----- DATA SECTION
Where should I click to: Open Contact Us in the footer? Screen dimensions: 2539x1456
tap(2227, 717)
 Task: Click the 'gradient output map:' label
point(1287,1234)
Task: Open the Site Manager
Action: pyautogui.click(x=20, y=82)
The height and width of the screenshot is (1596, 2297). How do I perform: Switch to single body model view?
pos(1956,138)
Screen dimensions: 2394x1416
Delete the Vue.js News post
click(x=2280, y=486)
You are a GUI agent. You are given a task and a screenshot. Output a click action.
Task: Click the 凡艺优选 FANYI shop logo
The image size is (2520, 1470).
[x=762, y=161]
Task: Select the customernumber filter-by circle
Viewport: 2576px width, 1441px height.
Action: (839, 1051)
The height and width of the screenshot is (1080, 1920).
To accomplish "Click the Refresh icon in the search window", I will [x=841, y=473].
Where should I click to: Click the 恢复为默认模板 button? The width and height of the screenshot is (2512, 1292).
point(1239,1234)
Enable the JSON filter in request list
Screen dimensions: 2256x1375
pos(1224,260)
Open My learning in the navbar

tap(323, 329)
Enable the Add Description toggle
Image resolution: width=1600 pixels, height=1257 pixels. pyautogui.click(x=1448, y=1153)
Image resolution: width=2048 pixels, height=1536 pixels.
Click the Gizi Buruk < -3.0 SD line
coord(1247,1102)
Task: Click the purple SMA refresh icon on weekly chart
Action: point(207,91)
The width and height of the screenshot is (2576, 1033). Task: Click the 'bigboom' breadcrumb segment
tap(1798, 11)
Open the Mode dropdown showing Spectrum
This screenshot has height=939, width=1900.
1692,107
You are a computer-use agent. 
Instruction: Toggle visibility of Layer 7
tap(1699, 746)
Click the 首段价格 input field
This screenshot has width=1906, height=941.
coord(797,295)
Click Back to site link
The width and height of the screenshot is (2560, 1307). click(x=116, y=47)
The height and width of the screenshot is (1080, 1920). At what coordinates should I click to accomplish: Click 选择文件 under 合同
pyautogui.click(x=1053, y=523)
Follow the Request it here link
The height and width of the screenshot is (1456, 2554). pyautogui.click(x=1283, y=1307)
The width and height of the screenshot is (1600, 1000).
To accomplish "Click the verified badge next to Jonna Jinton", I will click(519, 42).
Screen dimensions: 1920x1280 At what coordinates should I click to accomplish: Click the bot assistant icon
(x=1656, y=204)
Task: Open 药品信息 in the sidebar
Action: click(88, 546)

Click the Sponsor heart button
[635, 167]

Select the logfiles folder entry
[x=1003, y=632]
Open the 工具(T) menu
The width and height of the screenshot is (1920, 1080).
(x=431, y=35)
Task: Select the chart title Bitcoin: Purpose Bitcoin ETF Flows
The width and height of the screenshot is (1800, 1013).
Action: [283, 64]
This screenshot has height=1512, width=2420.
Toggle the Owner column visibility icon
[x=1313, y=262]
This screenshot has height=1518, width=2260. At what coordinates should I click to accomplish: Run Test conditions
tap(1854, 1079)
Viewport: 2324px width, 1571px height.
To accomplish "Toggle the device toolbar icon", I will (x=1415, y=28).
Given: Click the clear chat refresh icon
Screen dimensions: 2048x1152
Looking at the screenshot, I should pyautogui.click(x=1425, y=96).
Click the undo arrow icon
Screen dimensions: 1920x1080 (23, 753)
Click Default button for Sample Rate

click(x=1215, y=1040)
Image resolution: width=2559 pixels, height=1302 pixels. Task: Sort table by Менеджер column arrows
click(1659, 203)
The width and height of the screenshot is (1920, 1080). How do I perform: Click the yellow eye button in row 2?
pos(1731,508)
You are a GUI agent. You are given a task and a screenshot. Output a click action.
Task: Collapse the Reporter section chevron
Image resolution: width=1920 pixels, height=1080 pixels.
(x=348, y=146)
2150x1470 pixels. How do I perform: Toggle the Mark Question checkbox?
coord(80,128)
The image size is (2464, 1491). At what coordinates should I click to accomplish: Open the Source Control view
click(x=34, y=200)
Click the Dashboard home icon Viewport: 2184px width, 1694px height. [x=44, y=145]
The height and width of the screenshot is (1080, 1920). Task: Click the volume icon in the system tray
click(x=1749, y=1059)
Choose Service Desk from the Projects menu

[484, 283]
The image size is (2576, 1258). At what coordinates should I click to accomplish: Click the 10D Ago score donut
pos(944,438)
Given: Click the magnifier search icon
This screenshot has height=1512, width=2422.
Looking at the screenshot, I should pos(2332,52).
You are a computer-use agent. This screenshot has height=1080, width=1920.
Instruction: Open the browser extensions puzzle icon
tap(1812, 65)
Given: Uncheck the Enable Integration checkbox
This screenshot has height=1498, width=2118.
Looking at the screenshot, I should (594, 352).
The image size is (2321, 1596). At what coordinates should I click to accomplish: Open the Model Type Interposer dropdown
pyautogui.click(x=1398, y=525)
----------
**TASK TO CARRY OUT**
Transcribe the listing above in full, word for word.

**RESPONSE AREA**
Where should I click to: Open Contact Us in the footer? Screen dimensions: 2539x1456
tap(2227, 717)
 Task: Click the 'gradient output map:' label
point(1287,1234)
Task: Open the Site Manager
Action: pyautogui.click(x=20, y=82)
The height and width of the screenshot is (1596, 2297). How do I perform: Switch to single body model view?
pos(1956,138)
Screen dimensions: 2394x1416
Delete the Vue.js News post
click(x=2280, y=486)
You are a GUI agent. You are given a task and a screenshot. Output a click action.
Task: Click the 凡艺优选 FANYI shop logo
The image size is (2520, 1470).
[x=762, y=161]
Task: Select the customernumber filter-by circle
Viewport: 2576px width, 1441px height.
Action: (839, 1051)
The height and width of the screenshot is (1080, 1920).
To accomplish "Click the Refresh icon in the search window", I will [x=841, y=473].
Where should I click to: Click the 恢复为默认模板 button? The width and height of the screenshot is (2512, 1292).
point(1239,1234)
Enable the JSON filter in request list
Screen dimensions: 2256x1375
pos(1224,260)
Open My learning in the navbar

tap(323, 329)
Enable the Add Description toggle
Image resolution: width=1600 pixels, height=1257 pixels. pyautogui.click(x=1448, y=1153)
Image resolution: width=2048 pixels, height=1536 pixels.
Click the Gizi Buruk < -3.0 SD line
coord(1247,1102)
Task: Click the purple SMA refresh icon on weekly chart
Action: point(207,91)
The width and height of the screenshot is (2576, 1033). Task: Click the 'bigboom' breadcrumb segment
tap(1798, 11)
Open the Mode dropdown showing Spectrum
This screenshot has height=939, width=1900.
1692,107
You are a computer-use agent. 
Instruction: Toggle visibility of Layer 7
tap(1699, 746)
Click the 首段价格 input field
This screenshot has width=1906, height=941.
coord(797,295)
Click Back to site link
The width and height of the screenshot is (2560, 1307). click(x=116, y=47)
The height and width of the screenshot is (1080, 1920). At what coordinates should I click to accomplish: Click 选择文件 under 合同
pyautogui.click(x=1053, y=523)
Follow the Request it here link
The height and width of the screenshot is (1456, 2554). pyautogui.click(x=1283, y=1307)
The width and height of the screenshot is (1600, 1000).
To accomplish "Click the verified badge next to Jonna Jinton", I will click(519, 42).
Screen dimensions: 1920x1280 At what coordinates should I click to accomplish: Click the bot assistant icon
(x=1656, y=204)
Task: Open 药品信息 in the sidebar
Action: click(88, 546)

Click the Sponsor heart button
[635, 167]

Select the logfiles folder entry
[x=1003, y=632]
Open the 工具(T) menu
The width and height of the screenshot is (1920, 1080).
(x=431, y=35)
Task: Select the chart title Bitcoin: Purpose Bitcoin ETF Flows
The width and height of the screenshot is (1800, 1013).
Action: [283, 64]
This screenshot has height=1512, width=2420.
Toggle the Owner column visibility icon
[x=1313, y=262]
This screenshot has height=1518, width=2260. At what coordinates should I click to accomplish: Run Test conditions
tap(1854, 1079)
Viewport: 2324px width, 1571px height.
To accomplish "Toggle the device toolbar icon", I will (x=1415, y=28).
Given: Click the clear chat refresh icon
Screen dimensions: 2048x1152
Looking at the screenshot, I should pyautogui.click(x=1425, y=96).
Click the undo arrow icon
Screen dimensions: 1920x1080 (23, 753)
Click Default button for Sample Rate

click(x=1215, y=1040)
Image resolution: width=2559 pixels, height=1302 pixels. Task: Sort table by Менеджер column arrows
click(1659, 203)
The width and height of the screenshot is (1920, 1080). How do I perform: Click the yellow eye button in row 2?
pos(1731,508)
You are a GUI agent. You are given a task and a screenshot. Output a click action.
Task: Collapse the Reporter section chevron
Image resolution: width=1920 pixels, height=1080 pixels.
(x=348, y=146)
2150x1470 pixels. How do I perform: Toggle the Mark Question checkbox?
coord(80,128)
The image size is (2464, 1491). At what coordinates should I click to accomplish: Open the Source Control view
click(x=34, y=200)
Click the Dashboard home icon Viewport: 2184px width, 1694px height. [x=44, y=145]
The height and width of the screenshot is (1080, 1920). Task: Click the volume icon in the system tray
click(x=1749, y=1059)
Choose Service Desk from the Projects menu

[484, 283]
The image size is (2576, 1258). At what coordinates should I click to accomplish: Click the 10D Ago score donut
pos(944,438)
Given: Click the magnifier search icon
This screenshot has height=1512, width=2422.
Looking at the screenshot, I should pos(2332,52).
You are a computer-use agent. This screenshot has height=1080, width=1920.
Instruction: Open the browser extensions puzzle icon
tap(1812, 65)
Given: Uncheck the Enable Integration checkbox
This screenshot has height=1498, width=2118.
Looking at the screenshot, I should (594, 352).
The image size is (2321, 1596). At what coordinates should I click to accomplish: Open the Model Type Interposer dropdown
pyautogui.click(x=1398, y=525)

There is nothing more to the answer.